We must all be clear-eyed that we are entering a new chapter in the movement for LGBTQ+ equality. We’re already seeing the damage, especially in the South, which has been and will likely continue to be the epicenter for these attacks. Nearly every Southern state has passed laws targeting transgender youth for discrimination and exclusion. Parents who advocate for their trans children are being investigated as “child abusers.” The Texas attorney general has vowed to defend a 50-year-old law criminalizing homosexuality. A South Carolina congressional candidate called for LGBTQ+ people to be charged with treason. Even simple civic affirmations of LGBTQ+ people, such as Pride Month proclamations, are being censored.
We must harness the power of the supermajority of Americans who support LGBTQ+ equality. A record number of communities in the South have passed nondiscrimination ordinances, there is strong bipartisan support for LGBTQ+ protections, and countless Southern families are responding with love when a child comes out. For me, this is a source of very real hope.
The variety of hope I feel is not the buoyant stuff made of easy promises of what can be. It is, rather, hope that’s like a muscle you train until it’s strong enough for the work ahead, the kind made of prayer, grit, and crystal-clear resolve.

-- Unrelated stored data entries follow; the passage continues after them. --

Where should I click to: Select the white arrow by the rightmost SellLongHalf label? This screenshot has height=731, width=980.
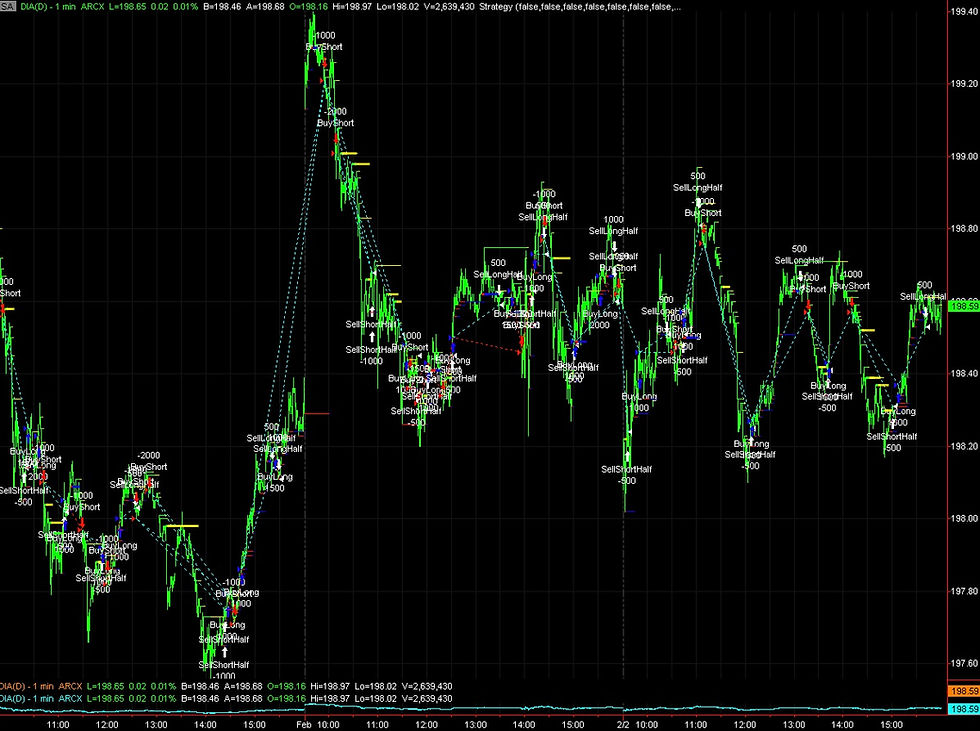pos(926,313)
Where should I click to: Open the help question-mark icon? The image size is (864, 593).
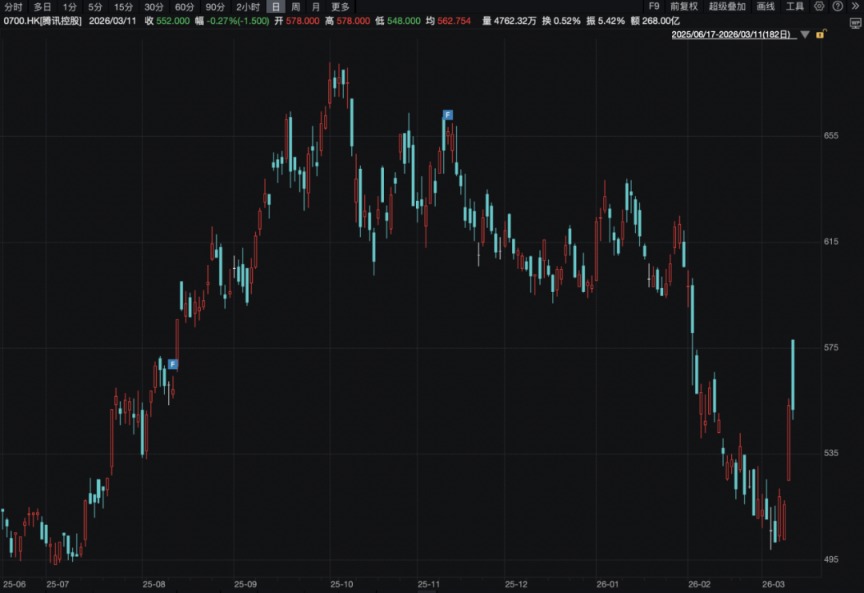pyautogui.click(x=836, y=7)
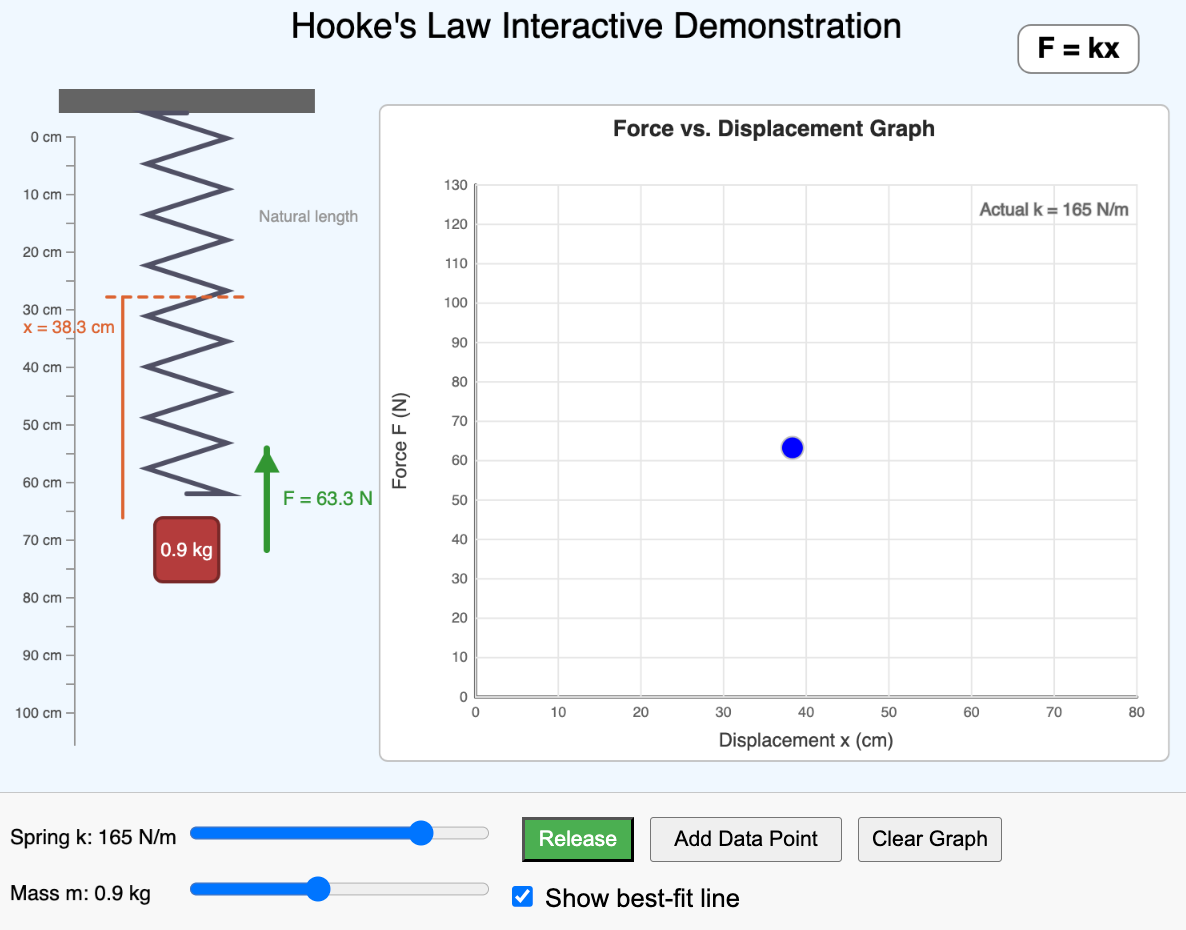
Task: Click Clear Graph to reset data
Action: [929, 839]
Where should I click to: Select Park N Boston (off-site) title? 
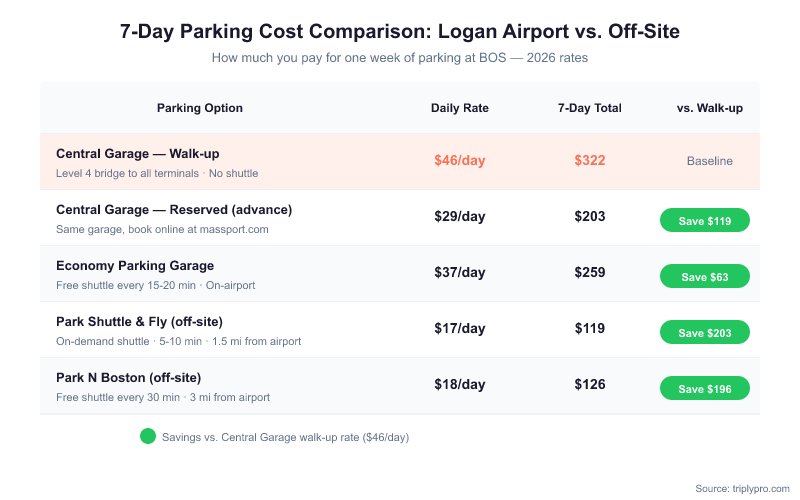tap(129, 378)
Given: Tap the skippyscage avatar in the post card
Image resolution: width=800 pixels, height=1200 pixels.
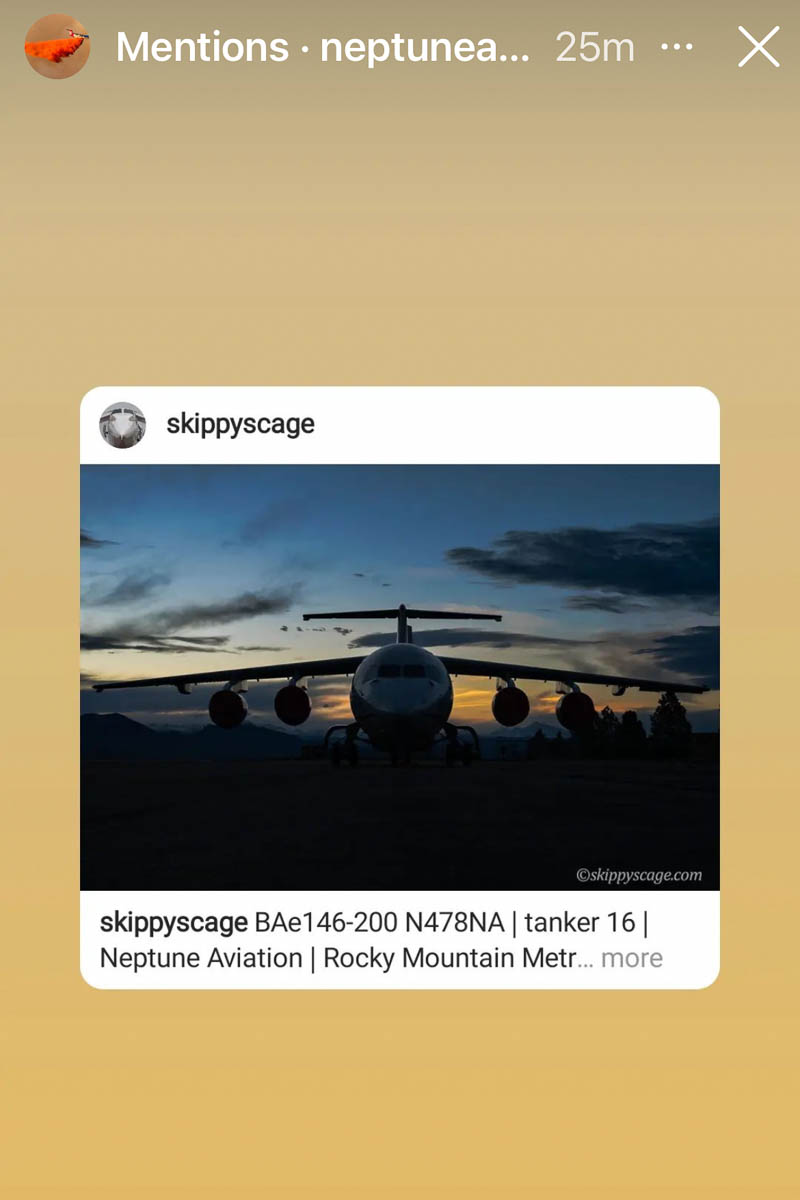Looking at the screenshot, I should (123, 425).
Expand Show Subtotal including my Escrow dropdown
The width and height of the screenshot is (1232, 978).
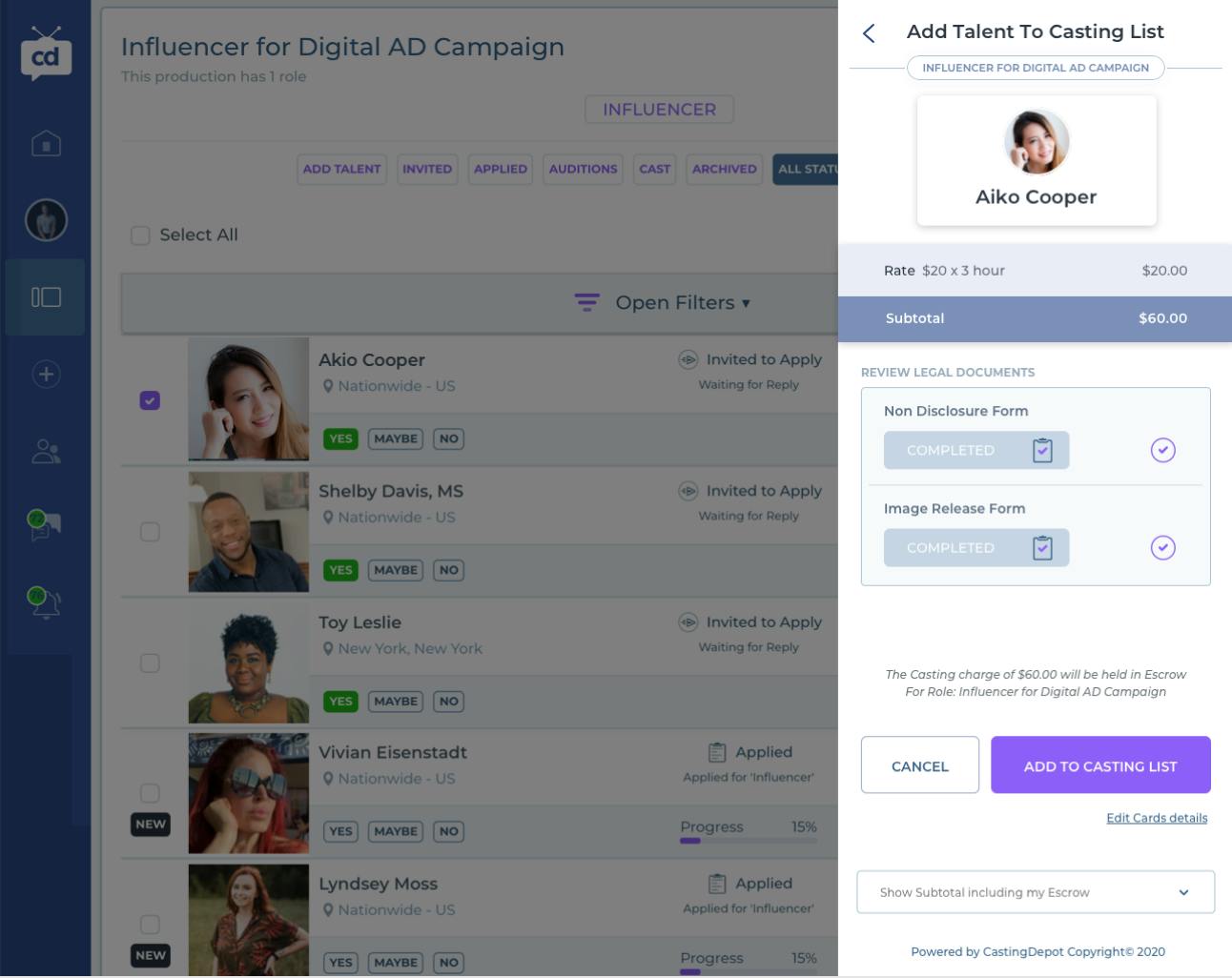click(1035, 892)
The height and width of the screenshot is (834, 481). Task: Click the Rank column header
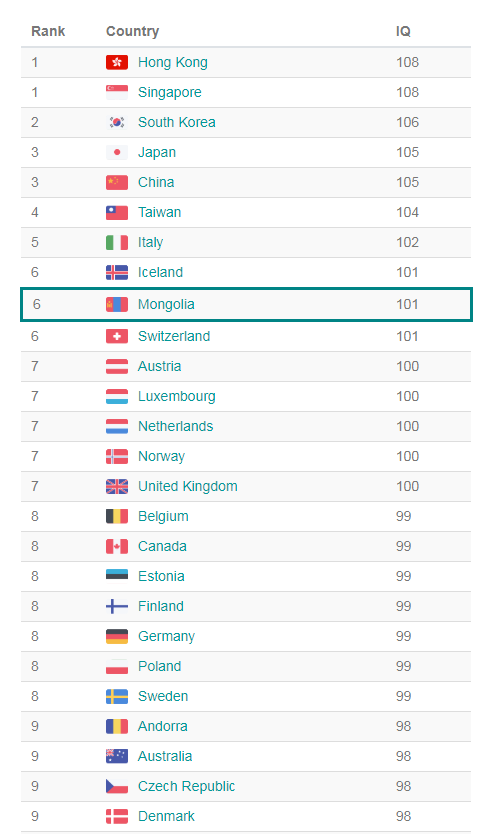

The stakes for our country could not be higher. Now is the time for us to take swift action in every part of our lives:
Individuals should take legal steps to protect themselves and their families and make concrete, detailed plans around access to health care, including transgender health care and reproductive health care.
Communities should mobilize funding, volunteers, and infrastructure for frontline work to support communities under attack.
At the state level, we should focus efforts on repealing “latent” laws, from so-called sodomy laws to marriage bans, that could be revived to challenge LGBTQ+ people.
Nationally, we must demand that Congress codify in federal law the freedom to marry who you love, abortion access for all, and the right to contraception — including urging the Senate to pass the Respect for Marriage Act.
We know what is possible if we prevail — and we also know what happens if we do not. This work is our charge. It is the work of our lifetimes. And it will take all of us.
Rev. Jasmine Beach-Ferrara is the executive director of the Campaign for Southern Equality. She and her family live in Asheville, N.C.